[演習資料]
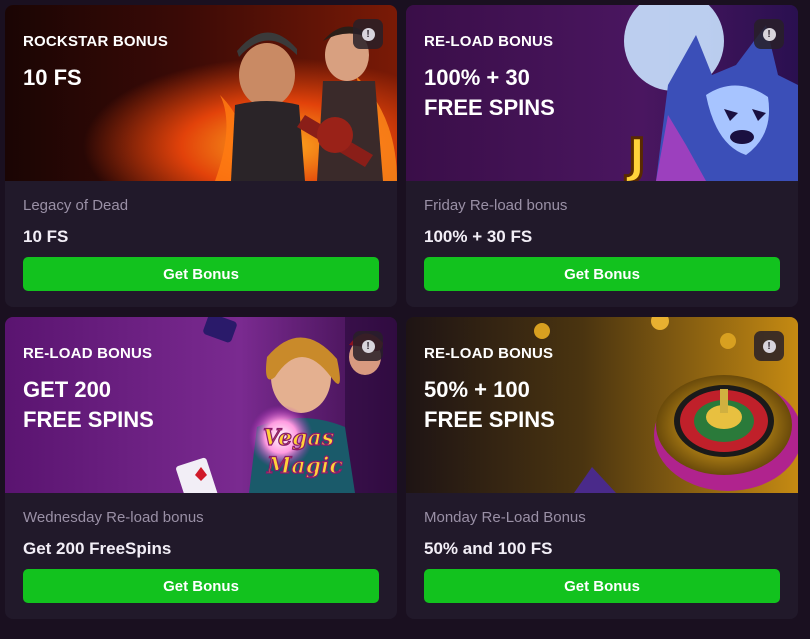 The image size is (810, 639). I want to click on bonus-banner-title: 10 FS, so click(52, 78).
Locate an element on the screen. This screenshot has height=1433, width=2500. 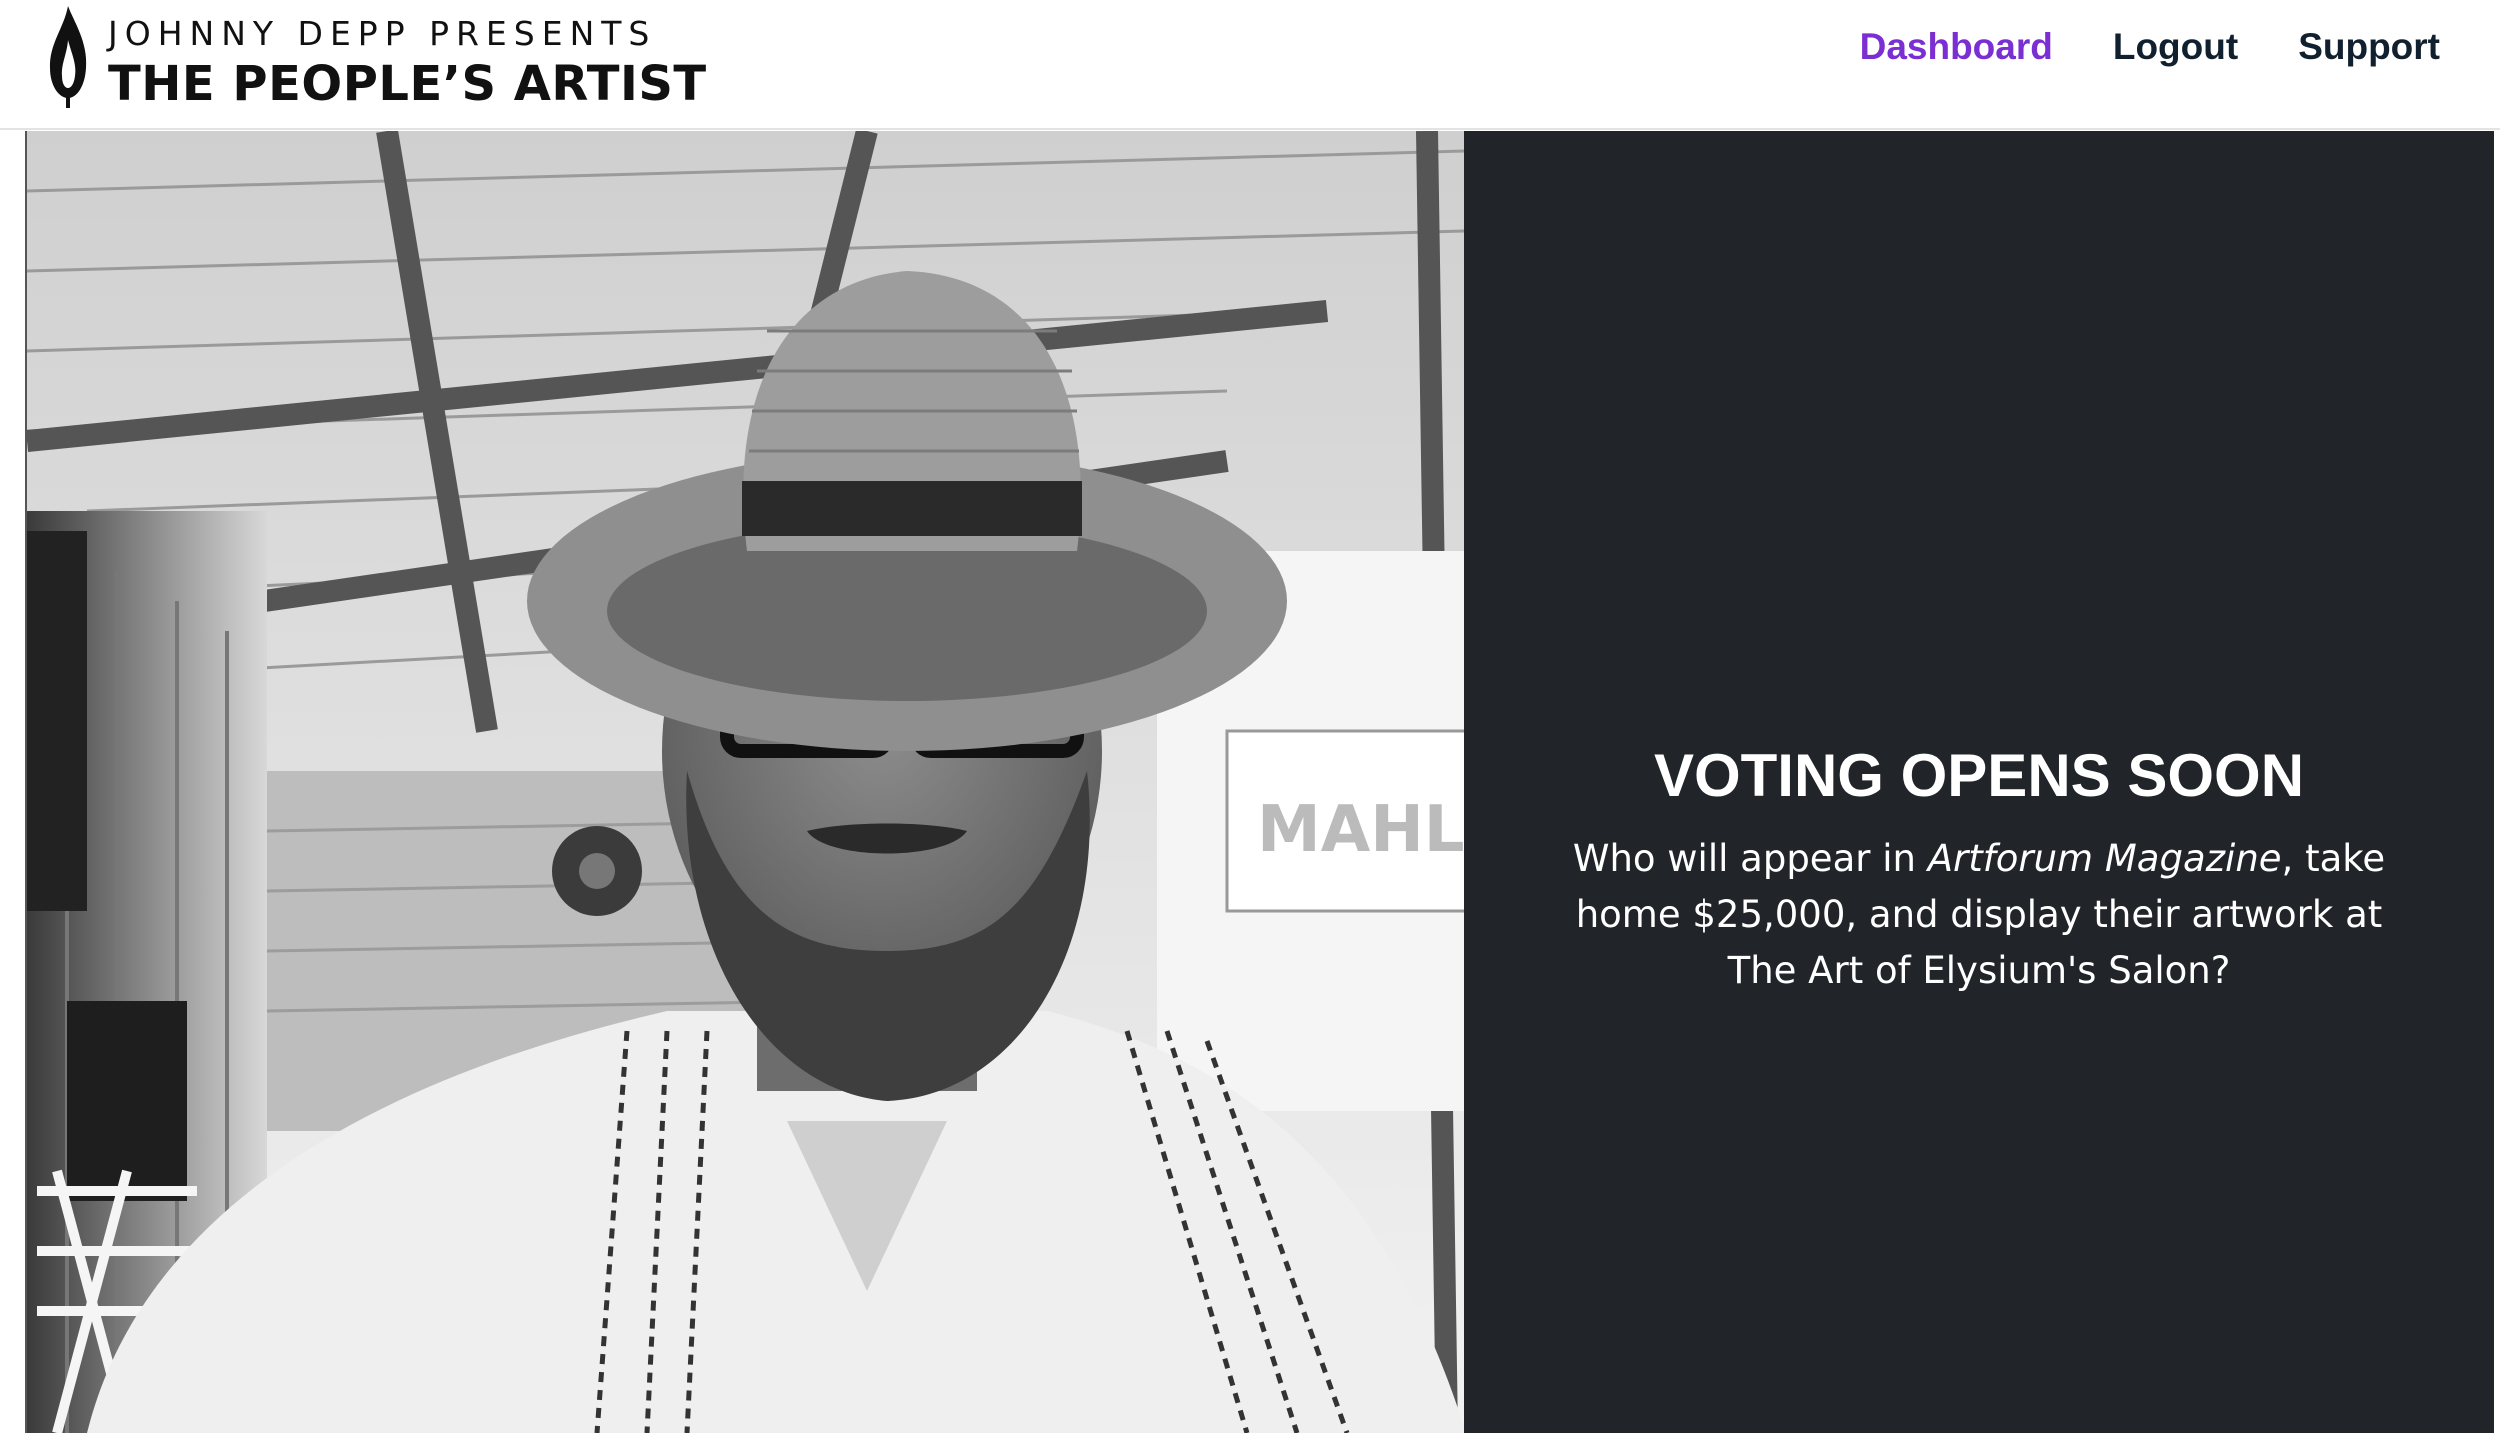
logo-tagline: JOHNNY DEPP PRESENTS is located at coordinates (382, 34).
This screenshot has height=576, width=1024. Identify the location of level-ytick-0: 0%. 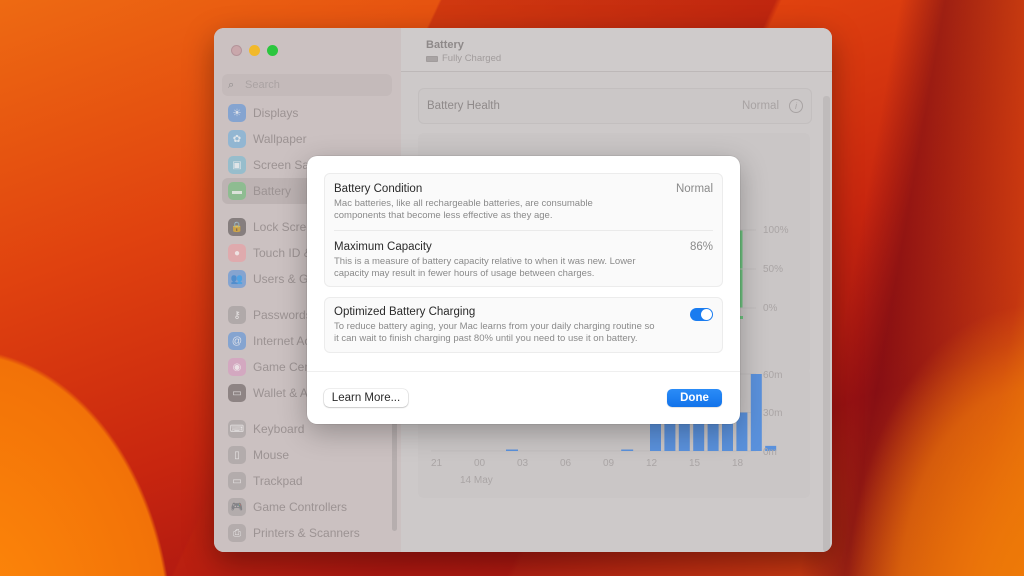
(770, 308).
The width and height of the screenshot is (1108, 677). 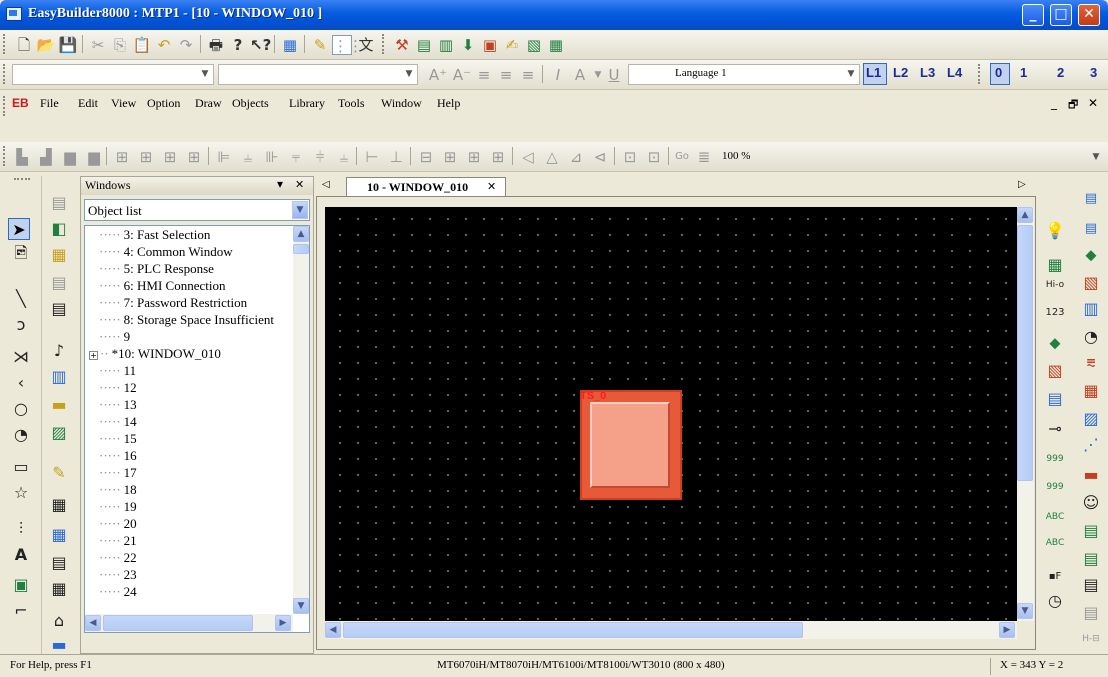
[/演習資料]
「Locate an element」を含む行から記録の最終行までを、両端の行も含めて一字一句変えずに返してください。画像は答えに含めないでください。

- [以下に解答]
Locate an element on the screen. This screenshot has height=1433, width=2500. 
logo-tagline: JOHNNY DEPP PRESENTS is located at coordinates (382, 34).
This screenshot has height=576, width=1024. Identify the location of level-ytick-0: 0%. 
(770, 308).
The width and height of the screenshot is (1108, 677). 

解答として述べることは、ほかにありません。